Start either with debt that has the highest interest rate, usually credit cards, or with accounts that have the lowest balances. 'This way you will feel as if you are making progress,' Mr Young says.
As each debt is paid off, there should be motivation to move on to the next. Even couples who are tackling debt should try to save at least a little for retirement. 'A regular amount of savings invested in funds that builds up over time can accumulate into a significant amount.'
According to Louis Cheng, associate professor at the Hong Kong Polytechnic University School of Accounting and Finance, being besotted with each another and relishing every moment spent together is one thing, but agreeing on a household budget and how much to save, and how to save, can generate entirely different emotions.
Dr Cheng says achieving lasting financial harmony can be one of the most difficult areas of understanding to attain in a marriage. He recommends finding a system that works for both partners. 'Whether it is a matter of sitting down together each month to pay the bills as a team, or maybe one partner is better at handling expenses than the other and prefers to do it alone, find a system that fits both partners' needs,' Dr Cheng says.
He says couples should decide who will be responsible for paying the bills and overseeing the financial tasks. 'One partner might be better at investing and taking care of the long-term goals, while the other might be more adept at running the household budget. 'In many traditional Chinese marriages, if the husband is the breadwinner he typically leaves the running of the household finances to the wife while he makes any investments,' he says.

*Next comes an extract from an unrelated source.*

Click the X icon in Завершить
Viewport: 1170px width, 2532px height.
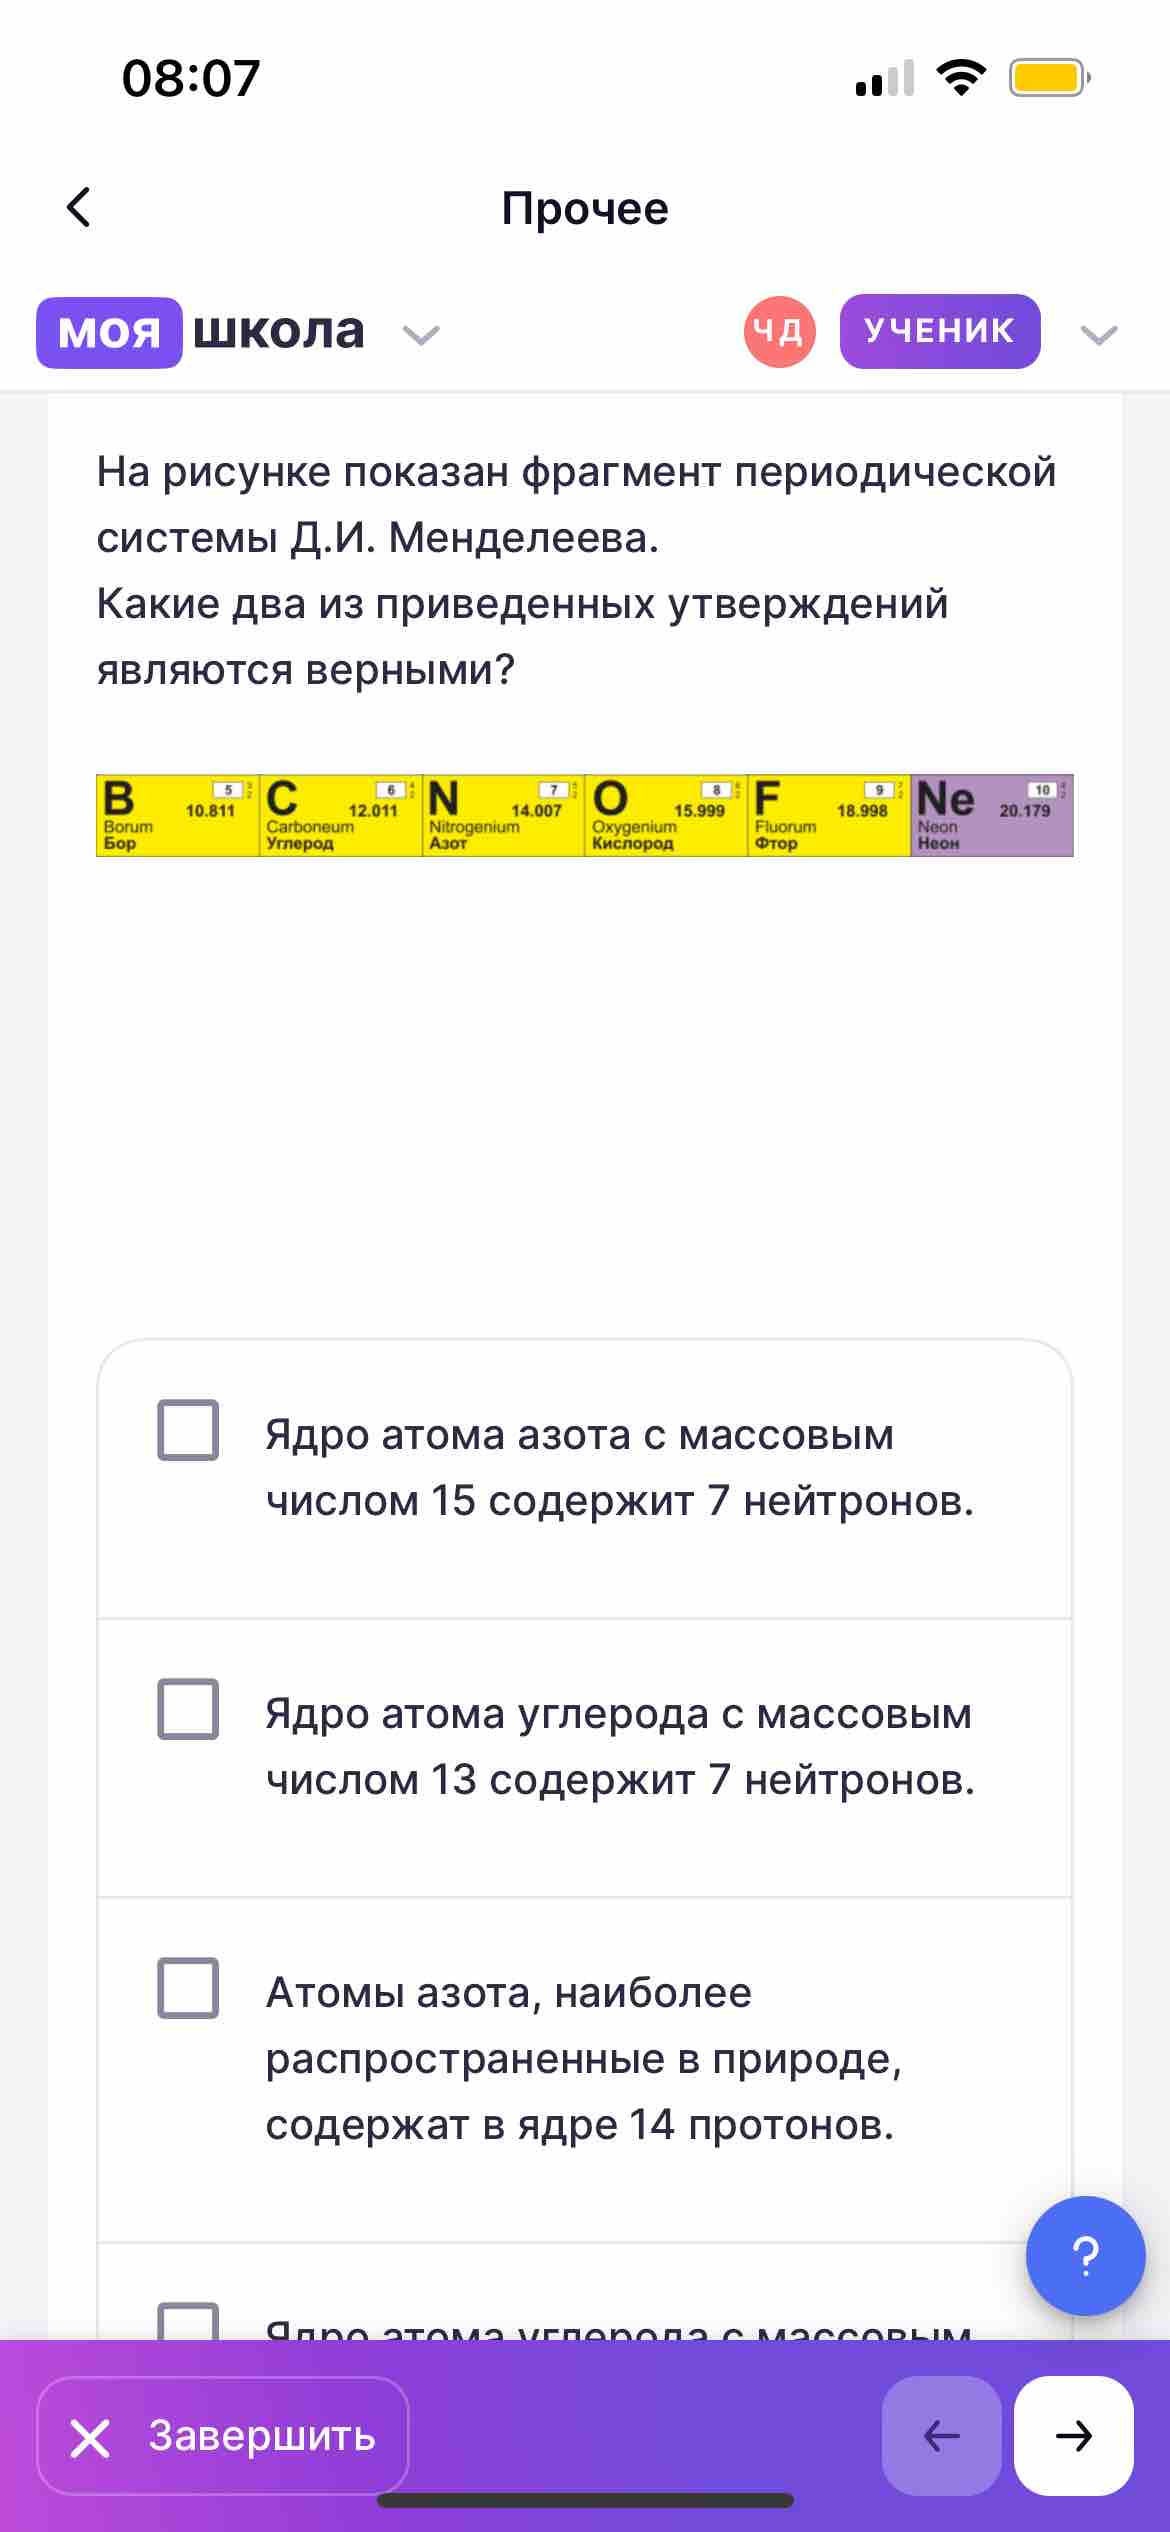pos(90,2437)

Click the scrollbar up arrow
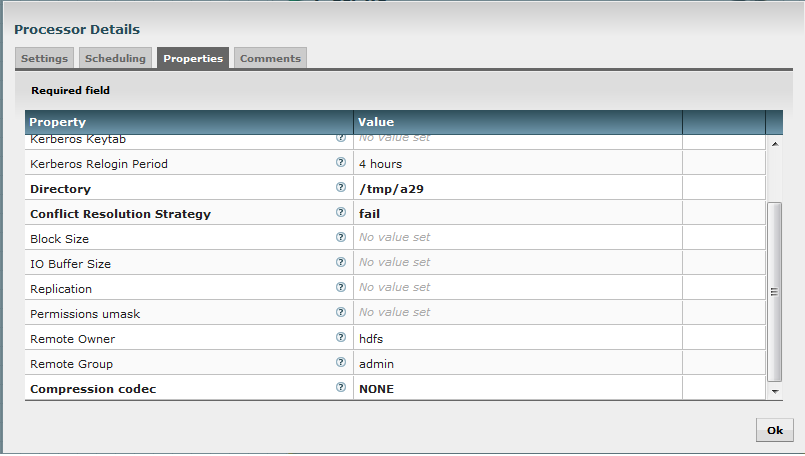coord(774,144)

For newlyweds, retirement may seem a long way off, but according to Phil Neilson, chief executive of The Henley Group, it is never too early to start saving for the golden years. 'Simply put, the longer you accumulate, the more dramatic your wealth increases year by year in the years to come. No matter what you earn as a couple, you must always put your financial future first and save at least 10 per cent. This must become a discipline. Learning to live on less than you earn is a challenge that must be mastered,' Mr Neilson says.
The first step is to sit down together. This is often best done with a third party such as a relative, friend or independent adviser with the objective of discussing what your financial goals and objectives are as well as an assessment of your current financial health.
'Both partners should identify their respective money-related characteristics. For example, are you both spenders, are you both savers, or one of each?' Mr Neilson says. Identify the basics such as how you will accumulate wealth together. How you will manage the wealth that you create? How will you protect your wealth [and your future dependents], and how should your assets be owned?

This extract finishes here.